**Task goal:** Reproduce verbatim the entries below, beginning with the line that contains "Enable include publications" and continuing through the line that contains "click(x=793, y=788)", both lines included.

>> BEGIN Provided records

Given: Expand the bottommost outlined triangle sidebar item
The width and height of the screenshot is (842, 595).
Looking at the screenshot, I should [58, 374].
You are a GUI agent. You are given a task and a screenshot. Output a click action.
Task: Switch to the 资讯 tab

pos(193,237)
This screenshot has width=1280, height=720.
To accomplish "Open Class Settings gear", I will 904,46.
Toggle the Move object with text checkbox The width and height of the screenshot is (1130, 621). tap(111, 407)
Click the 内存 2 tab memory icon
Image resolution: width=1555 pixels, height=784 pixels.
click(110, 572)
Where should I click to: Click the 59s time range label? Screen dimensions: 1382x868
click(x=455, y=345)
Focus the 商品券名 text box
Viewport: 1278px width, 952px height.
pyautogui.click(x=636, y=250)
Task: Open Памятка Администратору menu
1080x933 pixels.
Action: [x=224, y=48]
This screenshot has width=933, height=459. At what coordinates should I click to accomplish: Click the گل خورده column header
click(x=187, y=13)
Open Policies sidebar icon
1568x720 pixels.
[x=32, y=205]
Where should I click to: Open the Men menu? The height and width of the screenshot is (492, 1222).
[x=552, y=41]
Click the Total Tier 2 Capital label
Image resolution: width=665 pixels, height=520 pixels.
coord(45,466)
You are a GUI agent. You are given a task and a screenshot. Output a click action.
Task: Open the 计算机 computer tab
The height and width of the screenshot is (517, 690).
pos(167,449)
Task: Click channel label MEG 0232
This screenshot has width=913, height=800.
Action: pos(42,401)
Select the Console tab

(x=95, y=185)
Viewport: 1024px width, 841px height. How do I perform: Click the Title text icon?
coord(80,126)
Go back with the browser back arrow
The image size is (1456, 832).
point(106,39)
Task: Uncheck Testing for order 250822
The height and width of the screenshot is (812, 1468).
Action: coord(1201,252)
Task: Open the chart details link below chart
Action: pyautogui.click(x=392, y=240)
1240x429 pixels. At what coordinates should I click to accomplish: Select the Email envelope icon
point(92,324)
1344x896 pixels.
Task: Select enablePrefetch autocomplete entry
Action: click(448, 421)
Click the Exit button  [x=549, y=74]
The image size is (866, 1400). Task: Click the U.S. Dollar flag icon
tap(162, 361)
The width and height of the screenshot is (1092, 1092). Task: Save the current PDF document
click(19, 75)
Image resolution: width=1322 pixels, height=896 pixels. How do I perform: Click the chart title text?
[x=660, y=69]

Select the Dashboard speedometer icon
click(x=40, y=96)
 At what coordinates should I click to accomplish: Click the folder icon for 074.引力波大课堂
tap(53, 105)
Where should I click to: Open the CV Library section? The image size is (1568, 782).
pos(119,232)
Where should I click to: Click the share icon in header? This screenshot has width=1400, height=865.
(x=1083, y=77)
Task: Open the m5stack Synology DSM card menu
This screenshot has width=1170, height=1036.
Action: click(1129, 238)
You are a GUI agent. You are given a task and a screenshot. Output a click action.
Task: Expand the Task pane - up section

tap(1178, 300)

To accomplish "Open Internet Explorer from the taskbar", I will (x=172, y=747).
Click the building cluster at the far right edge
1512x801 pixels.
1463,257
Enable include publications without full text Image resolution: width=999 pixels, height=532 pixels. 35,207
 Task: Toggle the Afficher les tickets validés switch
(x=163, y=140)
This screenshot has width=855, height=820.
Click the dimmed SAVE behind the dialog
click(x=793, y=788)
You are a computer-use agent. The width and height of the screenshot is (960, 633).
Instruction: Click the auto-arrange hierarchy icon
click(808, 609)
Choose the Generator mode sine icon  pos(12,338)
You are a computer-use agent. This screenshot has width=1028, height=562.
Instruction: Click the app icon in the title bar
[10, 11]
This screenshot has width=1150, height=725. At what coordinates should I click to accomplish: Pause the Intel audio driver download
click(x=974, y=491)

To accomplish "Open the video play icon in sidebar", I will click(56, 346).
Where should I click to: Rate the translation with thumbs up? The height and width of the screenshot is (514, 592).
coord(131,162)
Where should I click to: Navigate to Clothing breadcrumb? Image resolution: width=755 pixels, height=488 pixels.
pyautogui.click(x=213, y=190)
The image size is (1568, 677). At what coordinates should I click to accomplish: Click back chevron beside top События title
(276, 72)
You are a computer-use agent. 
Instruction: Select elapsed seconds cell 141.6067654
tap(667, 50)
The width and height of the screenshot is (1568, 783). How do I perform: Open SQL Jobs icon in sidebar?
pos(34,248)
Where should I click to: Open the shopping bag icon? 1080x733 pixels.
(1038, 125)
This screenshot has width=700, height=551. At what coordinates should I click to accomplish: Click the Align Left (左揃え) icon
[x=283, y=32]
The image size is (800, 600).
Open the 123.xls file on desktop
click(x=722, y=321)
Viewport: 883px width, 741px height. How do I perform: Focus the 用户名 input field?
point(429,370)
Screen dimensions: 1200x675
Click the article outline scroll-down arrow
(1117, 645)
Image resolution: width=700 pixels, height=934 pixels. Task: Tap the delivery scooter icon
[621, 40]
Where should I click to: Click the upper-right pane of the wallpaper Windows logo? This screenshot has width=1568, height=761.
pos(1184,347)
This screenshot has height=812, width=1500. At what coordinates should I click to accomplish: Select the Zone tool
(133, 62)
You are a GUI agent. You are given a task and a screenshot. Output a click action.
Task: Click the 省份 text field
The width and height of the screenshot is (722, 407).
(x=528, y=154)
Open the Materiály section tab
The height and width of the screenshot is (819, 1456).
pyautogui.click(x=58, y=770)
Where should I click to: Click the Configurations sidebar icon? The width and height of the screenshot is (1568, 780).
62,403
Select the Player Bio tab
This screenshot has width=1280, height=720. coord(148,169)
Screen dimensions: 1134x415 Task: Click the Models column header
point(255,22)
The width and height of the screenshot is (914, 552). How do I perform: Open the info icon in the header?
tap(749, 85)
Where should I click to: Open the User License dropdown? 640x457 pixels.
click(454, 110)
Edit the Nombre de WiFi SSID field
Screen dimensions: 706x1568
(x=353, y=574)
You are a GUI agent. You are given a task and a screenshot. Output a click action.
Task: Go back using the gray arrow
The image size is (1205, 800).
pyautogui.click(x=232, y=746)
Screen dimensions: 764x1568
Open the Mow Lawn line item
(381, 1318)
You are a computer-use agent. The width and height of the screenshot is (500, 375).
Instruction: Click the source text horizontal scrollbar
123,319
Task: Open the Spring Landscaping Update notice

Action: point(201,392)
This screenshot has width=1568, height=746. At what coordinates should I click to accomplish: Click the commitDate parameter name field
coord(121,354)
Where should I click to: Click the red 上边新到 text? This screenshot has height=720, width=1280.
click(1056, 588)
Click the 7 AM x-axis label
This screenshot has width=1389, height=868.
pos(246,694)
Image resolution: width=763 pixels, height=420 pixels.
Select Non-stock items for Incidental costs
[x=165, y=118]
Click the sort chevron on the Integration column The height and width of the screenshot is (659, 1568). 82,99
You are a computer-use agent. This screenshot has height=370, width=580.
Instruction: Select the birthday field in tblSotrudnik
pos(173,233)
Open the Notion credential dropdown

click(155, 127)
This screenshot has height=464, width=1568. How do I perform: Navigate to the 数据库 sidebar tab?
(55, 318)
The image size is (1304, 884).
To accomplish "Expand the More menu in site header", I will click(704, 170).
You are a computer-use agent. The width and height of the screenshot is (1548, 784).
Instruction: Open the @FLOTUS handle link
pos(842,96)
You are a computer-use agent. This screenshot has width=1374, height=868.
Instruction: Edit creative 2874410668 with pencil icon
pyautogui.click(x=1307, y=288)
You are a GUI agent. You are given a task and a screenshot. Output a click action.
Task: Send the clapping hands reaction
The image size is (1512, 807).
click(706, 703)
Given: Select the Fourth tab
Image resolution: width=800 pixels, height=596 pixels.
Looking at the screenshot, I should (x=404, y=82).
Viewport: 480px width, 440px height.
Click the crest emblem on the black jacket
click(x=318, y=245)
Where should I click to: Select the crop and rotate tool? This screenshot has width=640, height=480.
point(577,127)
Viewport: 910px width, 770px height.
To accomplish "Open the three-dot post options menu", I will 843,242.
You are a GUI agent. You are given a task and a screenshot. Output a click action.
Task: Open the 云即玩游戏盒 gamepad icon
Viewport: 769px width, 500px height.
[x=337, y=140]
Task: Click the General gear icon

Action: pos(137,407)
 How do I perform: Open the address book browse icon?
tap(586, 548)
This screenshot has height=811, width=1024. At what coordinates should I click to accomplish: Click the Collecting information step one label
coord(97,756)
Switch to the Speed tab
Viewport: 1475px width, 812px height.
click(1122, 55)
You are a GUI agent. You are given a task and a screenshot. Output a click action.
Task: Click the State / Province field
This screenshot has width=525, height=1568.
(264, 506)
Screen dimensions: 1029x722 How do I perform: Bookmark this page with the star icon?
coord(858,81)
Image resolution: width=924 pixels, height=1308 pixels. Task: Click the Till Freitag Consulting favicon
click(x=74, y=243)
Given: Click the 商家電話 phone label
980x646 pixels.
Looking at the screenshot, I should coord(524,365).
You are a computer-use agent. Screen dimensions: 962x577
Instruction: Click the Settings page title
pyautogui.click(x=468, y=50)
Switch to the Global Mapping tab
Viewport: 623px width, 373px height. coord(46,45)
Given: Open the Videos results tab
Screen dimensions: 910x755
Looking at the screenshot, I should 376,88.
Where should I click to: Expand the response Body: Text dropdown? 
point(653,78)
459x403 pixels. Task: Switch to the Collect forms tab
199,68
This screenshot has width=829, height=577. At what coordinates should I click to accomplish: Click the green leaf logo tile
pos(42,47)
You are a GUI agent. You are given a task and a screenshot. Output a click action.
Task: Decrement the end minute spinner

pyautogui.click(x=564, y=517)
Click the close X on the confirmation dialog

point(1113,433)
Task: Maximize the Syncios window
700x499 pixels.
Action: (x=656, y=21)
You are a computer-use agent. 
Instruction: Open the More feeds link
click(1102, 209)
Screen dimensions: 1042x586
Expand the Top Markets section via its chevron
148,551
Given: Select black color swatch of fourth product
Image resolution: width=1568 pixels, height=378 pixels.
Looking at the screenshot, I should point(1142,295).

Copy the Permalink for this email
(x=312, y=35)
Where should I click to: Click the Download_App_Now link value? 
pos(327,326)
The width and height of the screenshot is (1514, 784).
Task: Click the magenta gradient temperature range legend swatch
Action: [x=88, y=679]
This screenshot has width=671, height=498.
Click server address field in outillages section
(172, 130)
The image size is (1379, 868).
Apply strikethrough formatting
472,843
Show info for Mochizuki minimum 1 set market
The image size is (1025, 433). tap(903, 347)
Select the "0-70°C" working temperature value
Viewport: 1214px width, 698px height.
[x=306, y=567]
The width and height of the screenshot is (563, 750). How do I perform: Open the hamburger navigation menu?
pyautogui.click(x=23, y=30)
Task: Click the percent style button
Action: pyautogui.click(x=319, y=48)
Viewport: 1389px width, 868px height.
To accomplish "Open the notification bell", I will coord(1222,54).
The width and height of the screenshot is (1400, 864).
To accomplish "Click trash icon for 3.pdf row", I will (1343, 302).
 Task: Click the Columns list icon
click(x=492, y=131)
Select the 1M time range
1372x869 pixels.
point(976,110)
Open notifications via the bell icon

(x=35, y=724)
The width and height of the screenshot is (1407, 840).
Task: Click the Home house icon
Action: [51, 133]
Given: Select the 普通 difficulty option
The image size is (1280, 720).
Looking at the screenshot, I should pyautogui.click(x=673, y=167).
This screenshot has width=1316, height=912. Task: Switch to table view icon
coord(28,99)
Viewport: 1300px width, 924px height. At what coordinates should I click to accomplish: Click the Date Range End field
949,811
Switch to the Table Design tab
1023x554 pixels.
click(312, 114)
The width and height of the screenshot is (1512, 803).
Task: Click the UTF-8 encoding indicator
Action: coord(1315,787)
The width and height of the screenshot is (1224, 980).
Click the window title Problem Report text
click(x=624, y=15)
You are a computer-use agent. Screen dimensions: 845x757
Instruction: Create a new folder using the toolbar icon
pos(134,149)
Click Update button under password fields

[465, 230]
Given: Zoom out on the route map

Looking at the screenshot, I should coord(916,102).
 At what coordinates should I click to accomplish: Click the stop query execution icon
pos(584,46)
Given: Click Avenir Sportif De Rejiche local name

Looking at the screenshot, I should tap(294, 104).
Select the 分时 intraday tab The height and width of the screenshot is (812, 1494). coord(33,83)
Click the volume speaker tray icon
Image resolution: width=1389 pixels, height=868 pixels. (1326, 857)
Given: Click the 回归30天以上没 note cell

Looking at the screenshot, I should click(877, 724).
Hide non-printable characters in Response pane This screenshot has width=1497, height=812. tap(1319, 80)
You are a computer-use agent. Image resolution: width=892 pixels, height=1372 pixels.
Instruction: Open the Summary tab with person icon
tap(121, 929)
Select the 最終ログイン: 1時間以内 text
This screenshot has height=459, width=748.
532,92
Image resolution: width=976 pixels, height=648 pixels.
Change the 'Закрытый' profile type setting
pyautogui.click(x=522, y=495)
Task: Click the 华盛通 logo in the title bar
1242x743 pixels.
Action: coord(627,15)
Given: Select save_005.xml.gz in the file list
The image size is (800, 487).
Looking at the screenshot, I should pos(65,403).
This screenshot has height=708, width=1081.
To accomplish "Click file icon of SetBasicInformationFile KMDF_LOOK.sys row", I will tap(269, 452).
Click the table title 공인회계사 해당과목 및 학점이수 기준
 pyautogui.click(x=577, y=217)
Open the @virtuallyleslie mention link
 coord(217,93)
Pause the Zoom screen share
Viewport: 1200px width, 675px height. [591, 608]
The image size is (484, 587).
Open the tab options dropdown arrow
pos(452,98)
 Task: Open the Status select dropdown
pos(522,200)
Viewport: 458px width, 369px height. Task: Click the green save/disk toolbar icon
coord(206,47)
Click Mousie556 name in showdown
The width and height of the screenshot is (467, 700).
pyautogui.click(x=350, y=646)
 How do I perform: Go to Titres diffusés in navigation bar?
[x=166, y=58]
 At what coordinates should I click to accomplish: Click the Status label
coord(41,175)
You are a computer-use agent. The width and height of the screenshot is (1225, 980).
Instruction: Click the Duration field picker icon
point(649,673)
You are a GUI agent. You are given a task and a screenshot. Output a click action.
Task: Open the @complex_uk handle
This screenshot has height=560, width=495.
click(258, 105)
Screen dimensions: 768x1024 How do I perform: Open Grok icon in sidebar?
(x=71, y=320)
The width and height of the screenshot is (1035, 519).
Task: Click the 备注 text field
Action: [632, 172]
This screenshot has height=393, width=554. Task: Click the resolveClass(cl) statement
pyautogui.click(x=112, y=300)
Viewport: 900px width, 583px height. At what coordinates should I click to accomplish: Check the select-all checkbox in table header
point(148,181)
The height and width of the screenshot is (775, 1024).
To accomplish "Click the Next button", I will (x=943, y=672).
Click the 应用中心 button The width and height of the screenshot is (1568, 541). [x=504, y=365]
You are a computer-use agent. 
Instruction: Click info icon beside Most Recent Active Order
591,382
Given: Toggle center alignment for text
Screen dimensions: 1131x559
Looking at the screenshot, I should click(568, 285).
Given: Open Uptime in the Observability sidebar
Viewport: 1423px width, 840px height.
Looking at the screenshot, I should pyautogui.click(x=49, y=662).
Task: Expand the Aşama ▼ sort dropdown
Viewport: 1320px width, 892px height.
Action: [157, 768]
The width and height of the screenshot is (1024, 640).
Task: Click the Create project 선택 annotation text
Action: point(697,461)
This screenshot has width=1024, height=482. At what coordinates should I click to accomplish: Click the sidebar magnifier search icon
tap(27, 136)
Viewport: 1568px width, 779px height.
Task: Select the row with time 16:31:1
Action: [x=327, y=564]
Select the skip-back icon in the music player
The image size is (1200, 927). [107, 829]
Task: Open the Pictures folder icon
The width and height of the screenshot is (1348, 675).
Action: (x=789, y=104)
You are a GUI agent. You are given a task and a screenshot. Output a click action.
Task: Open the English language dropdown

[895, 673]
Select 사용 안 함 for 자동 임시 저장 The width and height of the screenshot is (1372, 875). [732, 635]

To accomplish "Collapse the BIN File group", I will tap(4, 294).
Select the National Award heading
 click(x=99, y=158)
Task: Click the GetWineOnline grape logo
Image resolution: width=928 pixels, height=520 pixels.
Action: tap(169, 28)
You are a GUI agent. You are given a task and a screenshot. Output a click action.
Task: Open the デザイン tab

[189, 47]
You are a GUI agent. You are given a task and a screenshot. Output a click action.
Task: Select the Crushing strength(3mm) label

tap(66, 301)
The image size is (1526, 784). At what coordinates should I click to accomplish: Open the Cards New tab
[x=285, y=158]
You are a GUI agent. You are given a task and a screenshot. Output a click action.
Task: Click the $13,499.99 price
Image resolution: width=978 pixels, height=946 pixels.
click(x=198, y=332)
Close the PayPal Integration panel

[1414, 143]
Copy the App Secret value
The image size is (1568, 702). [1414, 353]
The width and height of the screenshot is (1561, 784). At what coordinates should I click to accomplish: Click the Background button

>> END Provided records

**Result:**
Enable include publications without full text Image resolution: width=999 pixels, height=532 pixels. 35,207
 Task: Toggle the Afficher les tickets validés switch
(x=163, y=140)
This screenshot has width=855, height=820.
Click the dimmed SAVE behind the dialog
click(x=793, y=788)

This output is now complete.